START Data provided

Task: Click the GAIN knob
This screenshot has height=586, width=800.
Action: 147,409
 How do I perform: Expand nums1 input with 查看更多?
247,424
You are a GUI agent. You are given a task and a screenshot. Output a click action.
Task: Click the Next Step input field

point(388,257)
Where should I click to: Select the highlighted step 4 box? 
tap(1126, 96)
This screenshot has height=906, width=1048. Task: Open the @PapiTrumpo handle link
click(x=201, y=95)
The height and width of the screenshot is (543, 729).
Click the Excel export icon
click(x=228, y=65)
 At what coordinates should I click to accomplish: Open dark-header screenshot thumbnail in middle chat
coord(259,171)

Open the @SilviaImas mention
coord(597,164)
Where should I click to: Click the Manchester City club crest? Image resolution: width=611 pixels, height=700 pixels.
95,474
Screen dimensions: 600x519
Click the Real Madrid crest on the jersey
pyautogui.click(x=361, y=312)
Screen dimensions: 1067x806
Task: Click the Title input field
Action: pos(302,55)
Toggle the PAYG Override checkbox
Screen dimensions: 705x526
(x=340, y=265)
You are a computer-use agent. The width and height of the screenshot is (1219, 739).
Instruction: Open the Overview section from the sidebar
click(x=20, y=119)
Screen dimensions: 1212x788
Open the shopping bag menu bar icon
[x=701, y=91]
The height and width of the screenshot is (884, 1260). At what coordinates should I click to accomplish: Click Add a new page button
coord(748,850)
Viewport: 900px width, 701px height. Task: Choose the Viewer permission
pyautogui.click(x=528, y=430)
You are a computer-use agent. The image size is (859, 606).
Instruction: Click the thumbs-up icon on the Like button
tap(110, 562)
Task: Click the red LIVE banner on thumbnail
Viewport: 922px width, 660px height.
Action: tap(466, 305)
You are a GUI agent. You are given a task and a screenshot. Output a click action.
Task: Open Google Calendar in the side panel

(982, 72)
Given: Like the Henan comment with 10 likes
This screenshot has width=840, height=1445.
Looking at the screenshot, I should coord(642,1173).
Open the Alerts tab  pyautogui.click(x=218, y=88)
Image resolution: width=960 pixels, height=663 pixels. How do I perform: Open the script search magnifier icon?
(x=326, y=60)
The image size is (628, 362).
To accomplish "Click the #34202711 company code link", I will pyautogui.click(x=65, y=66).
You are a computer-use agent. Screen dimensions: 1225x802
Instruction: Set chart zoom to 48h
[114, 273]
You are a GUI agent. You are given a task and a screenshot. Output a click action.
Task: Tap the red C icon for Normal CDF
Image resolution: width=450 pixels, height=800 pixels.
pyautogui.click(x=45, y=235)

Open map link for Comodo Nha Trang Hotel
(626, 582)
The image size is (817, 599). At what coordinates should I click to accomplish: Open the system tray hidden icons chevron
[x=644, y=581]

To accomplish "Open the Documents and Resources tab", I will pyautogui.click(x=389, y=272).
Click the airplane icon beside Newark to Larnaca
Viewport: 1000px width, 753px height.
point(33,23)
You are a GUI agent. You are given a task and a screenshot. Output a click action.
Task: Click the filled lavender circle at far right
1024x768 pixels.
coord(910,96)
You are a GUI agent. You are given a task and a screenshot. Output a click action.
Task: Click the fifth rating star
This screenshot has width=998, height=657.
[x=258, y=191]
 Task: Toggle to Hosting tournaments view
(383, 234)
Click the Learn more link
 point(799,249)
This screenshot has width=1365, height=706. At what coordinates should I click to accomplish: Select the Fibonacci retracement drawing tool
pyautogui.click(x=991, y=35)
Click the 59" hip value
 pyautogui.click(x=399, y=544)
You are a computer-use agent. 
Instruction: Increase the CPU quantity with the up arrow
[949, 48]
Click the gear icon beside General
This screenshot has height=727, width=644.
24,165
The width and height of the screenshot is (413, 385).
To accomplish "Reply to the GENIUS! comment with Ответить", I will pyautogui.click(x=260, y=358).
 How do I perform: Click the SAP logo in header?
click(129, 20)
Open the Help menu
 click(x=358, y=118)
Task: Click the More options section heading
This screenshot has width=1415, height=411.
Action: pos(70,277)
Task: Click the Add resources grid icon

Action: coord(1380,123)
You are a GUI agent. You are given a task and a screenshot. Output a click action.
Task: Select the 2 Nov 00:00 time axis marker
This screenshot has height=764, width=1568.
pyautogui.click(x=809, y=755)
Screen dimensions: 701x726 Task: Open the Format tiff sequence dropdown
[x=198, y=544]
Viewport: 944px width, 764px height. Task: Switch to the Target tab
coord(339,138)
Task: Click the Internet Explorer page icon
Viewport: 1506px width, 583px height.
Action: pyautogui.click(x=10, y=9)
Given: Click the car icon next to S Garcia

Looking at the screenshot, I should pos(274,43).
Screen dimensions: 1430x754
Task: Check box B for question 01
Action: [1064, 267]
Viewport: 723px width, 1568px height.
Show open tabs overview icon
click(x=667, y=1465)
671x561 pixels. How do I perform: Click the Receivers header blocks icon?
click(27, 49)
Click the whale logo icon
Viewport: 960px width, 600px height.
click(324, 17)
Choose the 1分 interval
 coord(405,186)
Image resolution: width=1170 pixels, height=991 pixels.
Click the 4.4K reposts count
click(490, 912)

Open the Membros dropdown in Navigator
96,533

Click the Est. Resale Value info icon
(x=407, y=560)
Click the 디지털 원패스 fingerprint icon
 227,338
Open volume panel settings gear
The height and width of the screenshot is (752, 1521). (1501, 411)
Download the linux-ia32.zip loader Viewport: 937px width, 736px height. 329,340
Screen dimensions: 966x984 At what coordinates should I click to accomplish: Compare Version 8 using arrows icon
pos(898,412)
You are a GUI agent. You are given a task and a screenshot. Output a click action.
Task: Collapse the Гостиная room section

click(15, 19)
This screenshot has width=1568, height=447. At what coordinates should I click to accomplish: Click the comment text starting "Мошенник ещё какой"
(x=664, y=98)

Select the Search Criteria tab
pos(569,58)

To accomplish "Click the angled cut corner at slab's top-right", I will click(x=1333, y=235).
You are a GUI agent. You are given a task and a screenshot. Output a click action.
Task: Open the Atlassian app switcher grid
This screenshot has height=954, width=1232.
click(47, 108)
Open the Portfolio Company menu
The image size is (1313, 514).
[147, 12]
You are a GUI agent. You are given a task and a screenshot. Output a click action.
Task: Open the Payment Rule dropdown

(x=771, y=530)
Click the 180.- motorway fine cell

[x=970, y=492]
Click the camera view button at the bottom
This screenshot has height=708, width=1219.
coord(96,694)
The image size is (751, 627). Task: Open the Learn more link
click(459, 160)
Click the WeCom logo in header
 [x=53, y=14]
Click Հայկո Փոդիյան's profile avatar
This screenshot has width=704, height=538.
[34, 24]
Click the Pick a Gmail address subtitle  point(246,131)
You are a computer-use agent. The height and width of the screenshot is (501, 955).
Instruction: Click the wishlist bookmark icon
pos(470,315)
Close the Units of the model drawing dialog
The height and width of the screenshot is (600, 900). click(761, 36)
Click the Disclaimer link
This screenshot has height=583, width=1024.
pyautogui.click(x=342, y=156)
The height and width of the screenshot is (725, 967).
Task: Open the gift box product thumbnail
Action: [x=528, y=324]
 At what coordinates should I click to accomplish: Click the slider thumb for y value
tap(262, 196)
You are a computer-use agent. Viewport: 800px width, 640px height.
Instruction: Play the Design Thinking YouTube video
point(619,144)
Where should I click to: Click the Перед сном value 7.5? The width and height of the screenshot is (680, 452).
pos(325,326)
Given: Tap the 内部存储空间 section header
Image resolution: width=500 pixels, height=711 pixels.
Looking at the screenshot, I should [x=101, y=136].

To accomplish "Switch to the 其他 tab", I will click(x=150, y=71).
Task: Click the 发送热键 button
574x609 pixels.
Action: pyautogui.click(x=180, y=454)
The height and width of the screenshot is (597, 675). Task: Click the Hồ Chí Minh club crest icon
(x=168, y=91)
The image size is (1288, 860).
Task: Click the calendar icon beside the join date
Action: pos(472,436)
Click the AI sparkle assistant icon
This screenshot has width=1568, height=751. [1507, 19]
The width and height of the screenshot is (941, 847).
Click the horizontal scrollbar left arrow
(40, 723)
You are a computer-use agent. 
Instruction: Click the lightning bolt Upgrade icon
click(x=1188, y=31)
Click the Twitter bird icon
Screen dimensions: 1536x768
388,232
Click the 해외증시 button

END Data provided

## What you will do
Would you copy out each line of the records above where the word "right" occurs?

## Your solution
Task: Click the filled lavender circle at far right
To accomplish "Click the angled cut corner at slab's top-right", I will click(x=1333, y=235).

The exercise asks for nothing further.